Saved data entries:
=== Section Start ===
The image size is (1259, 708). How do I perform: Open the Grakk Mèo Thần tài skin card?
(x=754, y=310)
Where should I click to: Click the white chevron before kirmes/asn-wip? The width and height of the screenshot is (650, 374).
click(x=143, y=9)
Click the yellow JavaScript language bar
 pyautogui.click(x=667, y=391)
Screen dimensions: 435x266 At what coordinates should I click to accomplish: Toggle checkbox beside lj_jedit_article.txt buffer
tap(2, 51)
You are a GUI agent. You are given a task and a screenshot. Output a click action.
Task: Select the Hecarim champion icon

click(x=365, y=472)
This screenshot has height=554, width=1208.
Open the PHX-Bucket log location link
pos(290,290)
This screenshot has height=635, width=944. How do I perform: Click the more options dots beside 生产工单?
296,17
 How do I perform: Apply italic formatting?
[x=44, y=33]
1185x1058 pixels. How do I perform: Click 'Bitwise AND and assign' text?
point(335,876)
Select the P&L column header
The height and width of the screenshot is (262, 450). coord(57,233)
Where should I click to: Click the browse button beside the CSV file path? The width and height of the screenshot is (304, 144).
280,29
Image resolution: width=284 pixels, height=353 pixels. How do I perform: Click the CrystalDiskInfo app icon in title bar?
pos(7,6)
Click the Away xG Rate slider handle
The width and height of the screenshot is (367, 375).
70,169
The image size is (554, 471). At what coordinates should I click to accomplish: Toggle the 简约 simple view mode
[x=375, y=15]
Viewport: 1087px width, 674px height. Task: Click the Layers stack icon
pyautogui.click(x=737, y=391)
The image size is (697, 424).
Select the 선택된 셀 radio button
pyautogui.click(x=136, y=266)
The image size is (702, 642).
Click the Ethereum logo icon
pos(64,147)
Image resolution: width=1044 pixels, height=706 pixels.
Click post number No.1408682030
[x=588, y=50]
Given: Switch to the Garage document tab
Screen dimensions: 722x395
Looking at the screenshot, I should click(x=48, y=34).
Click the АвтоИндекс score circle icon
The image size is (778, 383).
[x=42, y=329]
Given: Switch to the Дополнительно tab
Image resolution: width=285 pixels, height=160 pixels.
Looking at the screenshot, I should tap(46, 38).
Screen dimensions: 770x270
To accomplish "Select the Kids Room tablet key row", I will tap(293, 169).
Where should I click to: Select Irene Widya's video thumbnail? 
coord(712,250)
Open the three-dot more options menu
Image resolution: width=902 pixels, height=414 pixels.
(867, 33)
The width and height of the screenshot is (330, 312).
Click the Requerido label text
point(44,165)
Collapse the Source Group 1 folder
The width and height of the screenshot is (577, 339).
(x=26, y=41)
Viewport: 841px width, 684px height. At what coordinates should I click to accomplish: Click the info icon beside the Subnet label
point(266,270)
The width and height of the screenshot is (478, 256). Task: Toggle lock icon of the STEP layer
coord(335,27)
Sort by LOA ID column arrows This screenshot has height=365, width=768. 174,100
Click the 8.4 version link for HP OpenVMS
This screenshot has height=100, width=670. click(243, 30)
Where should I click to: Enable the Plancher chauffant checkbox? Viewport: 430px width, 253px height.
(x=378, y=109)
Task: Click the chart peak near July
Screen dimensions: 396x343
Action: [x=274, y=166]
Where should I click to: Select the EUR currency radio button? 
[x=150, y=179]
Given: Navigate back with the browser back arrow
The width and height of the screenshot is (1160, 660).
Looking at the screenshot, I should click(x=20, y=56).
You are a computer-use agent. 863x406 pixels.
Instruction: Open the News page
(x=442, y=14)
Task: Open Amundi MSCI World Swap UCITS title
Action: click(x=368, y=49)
=== Section End ===
Please return, exactly as written, the line containing "Task: Click the chart peak near July" and every line after it through the end of the records above, and nothing else.

_Reply_
Task: Click the chart peak near July
Screen dimensions: 396x343
Action: [x=274, y=166]
Where should I click to: Select the EUR currency radio button? 
[x=150, y=179]
Given: Navigate back with the browser back arrow
The width and height of the screenshot is (1160, 660).
Looking at the screenshot, I should click(x=20, y=56).
You are a computer-use agent. 863x406 pixels.
Instruction: Open the News page
(x=442, y=14)
Task: Open Amundi MSCI World Swap UCITS title
Action: click(x=368, y=49)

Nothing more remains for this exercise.